- **PROVIDED DATA**:
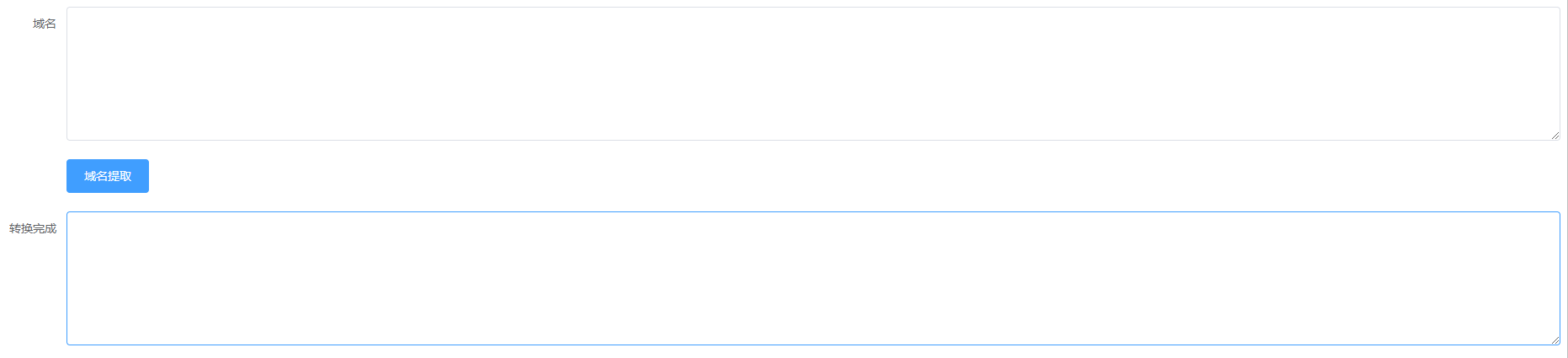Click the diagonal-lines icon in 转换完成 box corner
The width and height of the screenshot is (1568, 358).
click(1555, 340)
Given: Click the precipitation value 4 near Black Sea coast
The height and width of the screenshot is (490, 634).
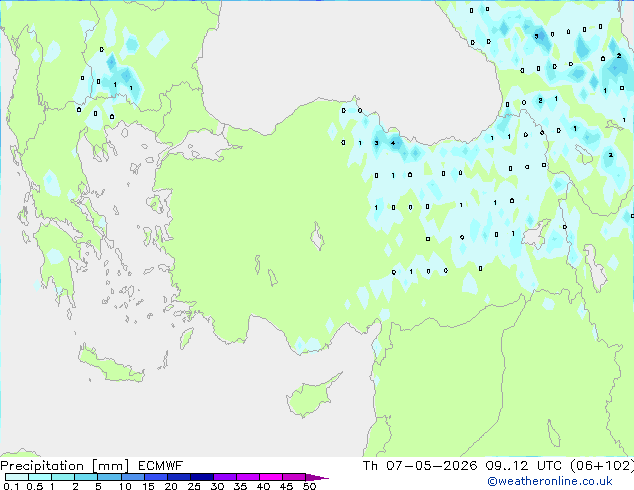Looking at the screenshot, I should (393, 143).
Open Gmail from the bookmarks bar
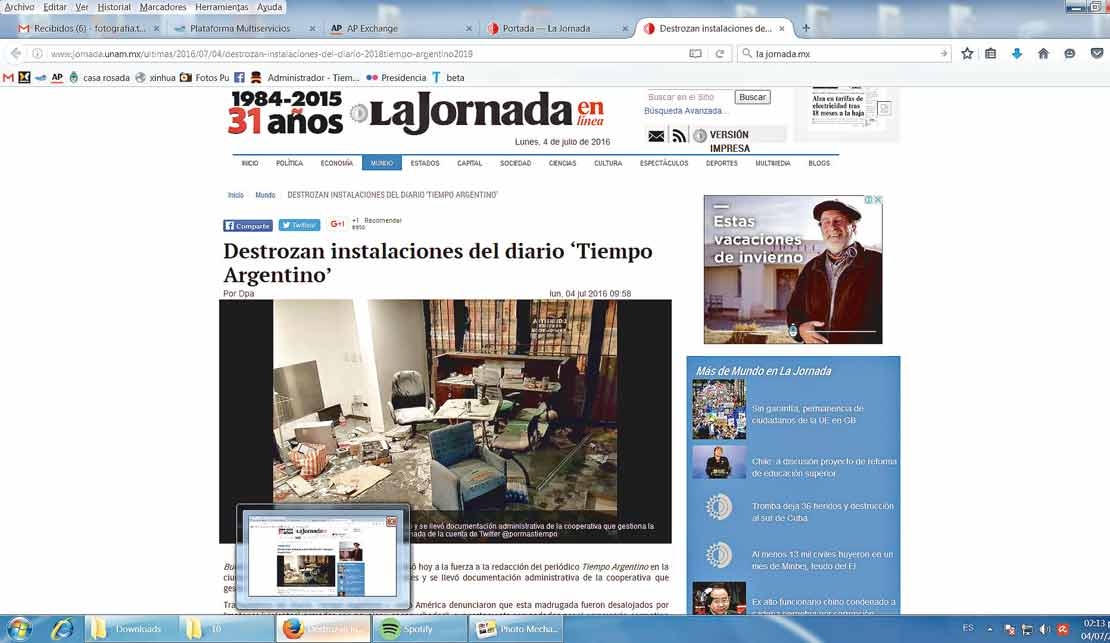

...

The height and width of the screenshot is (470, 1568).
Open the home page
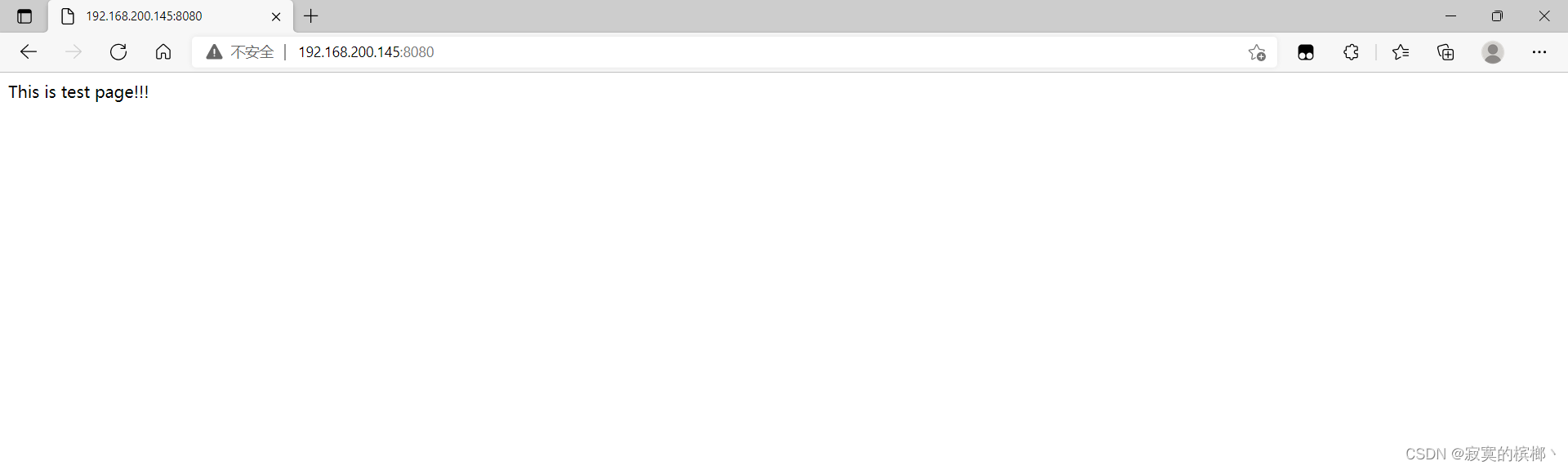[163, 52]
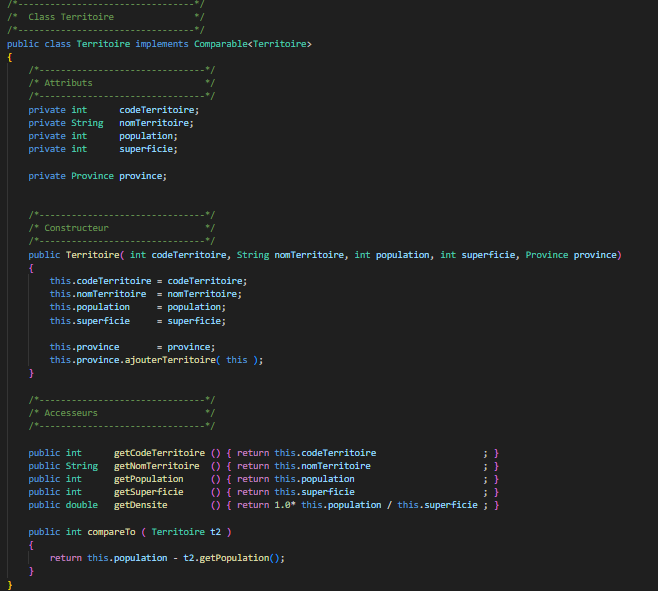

- **GIVEN REQUEST**:
Copy the lines word for word, starting at the line that contains "Click the diagonal-lines" and ending after the line that contains "Open Gmail from the bookmarks bar". Leave the pictures out of your answer.

- **WRITTEN RESPONSE**:
Click the diagonal-lines icon in 转换完成 box corner
The width and height of the screenshot is (1568, 358).
click(1555, 340)
Given: Click the precipitation value 4 near Black Sea coast
The height and width of the screenshot is (490, 634).
Looking at the screenshot, I should (393, 143).
Open Gmail from the bookmarks bar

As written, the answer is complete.